Requirement
Render every entry exactly as it appears.

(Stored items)
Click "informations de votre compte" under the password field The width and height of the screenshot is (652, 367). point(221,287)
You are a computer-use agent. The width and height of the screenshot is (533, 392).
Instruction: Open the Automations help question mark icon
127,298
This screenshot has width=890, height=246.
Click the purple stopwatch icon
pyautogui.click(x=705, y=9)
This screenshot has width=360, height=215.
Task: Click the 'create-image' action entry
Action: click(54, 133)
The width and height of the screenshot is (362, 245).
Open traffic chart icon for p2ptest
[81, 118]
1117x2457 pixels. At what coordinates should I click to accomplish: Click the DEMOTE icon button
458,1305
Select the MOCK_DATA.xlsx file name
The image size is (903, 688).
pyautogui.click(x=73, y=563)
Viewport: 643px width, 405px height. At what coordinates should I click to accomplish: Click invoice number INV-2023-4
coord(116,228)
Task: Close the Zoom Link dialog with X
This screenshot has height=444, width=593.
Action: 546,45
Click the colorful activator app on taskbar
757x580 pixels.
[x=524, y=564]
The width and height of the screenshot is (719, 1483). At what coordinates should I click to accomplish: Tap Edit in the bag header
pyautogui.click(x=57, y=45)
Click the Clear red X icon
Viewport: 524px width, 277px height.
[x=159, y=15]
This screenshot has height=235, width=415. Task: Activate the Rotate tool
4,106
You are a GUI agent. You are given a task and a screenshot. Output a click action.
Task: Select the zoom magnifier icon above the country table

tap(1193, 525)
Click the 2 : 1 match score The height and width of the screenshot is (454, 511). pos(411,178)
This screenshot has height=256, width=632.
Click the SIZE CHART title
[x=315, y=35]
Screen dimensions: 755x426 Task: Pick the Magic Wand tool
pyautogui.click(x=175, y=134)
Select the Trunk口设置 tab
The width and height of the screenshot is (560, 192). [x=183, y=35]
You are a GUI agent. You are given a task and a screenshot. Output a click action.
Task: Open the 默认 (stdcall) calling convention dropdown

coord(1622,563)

Problem solution
Click "informations de votre compte" under the password field The width and height of the screenshot is (652, 367). point(221,287)
You are a computer-use agent. The width and height of the screenshot is (533, 392).
Instruction: Open the Automations help question mark icon
127,298
This screenshot has width=890, height=246.
Click the purple stopwatch icon
pyautogui.click(x=705, y=9)
This screenshot has width=360, height=215.
Task: Click the 'create-image' action entry
Action: click(54, 133)
The width and height of the screenshot is (362, 245).
Open traffic chart icon for p2ptest
[81, 118]
1117x2457 pixels. At what coordinates should I click to accomplish: Click the DEMOTE icon button
458,1305
Select the MOCK_DATA.xlsx file name
The image size is (903, 688).
pyautogui.click(x=73, y=563)
Viewport: 643px width, 405px height. At what coordinates should I click to accomplish: Click invoice number INV-2023-4
coord(116,228)
Task: Close the Zoom Link dialog with X
This screenshot has height=444, width=593.
Action: 546,45
Click the colorful activator app on taskbar
757x580 pixels.
[x=524, y=564]
The width and height of the screenshot is (719, 1483). At what coordinates should I click to accomplish: Tap Edit in the bag header
pyautogui.click(x=57, y=45)
Click the Clear red X icon
Viewport: 524px width, 277px height.
[x=159, y=15]
This screenshot has height=235, width=415. Task: Activate the Rotate tool
4,106
You are a GUI agent. You are given a task and a screenshot. Output a click action.
Task: Select the zoom magnifier icon above the country table

tap(1193, 525)
Click the 2 : 1 match score The height and width of the screenshot is (454, 511). pos(411,178)
This screenshot has height=256, width=632.
Click the SIZE CHART title
[x=315, y=35]
Screen dimensions: 755x426 Task: Pick the Magic Wand tool
pyautogui.click(x=175, y=134)
Select the Trunk口设置 tab
The width and height of the screenshot is (560, 192). [x=183, y=35]
You are a GUI agent. You are given a task and a screenshot. Output a click action.
Task: Open the 默认 (stdcall) calling convention dropdown

coord(1622,563)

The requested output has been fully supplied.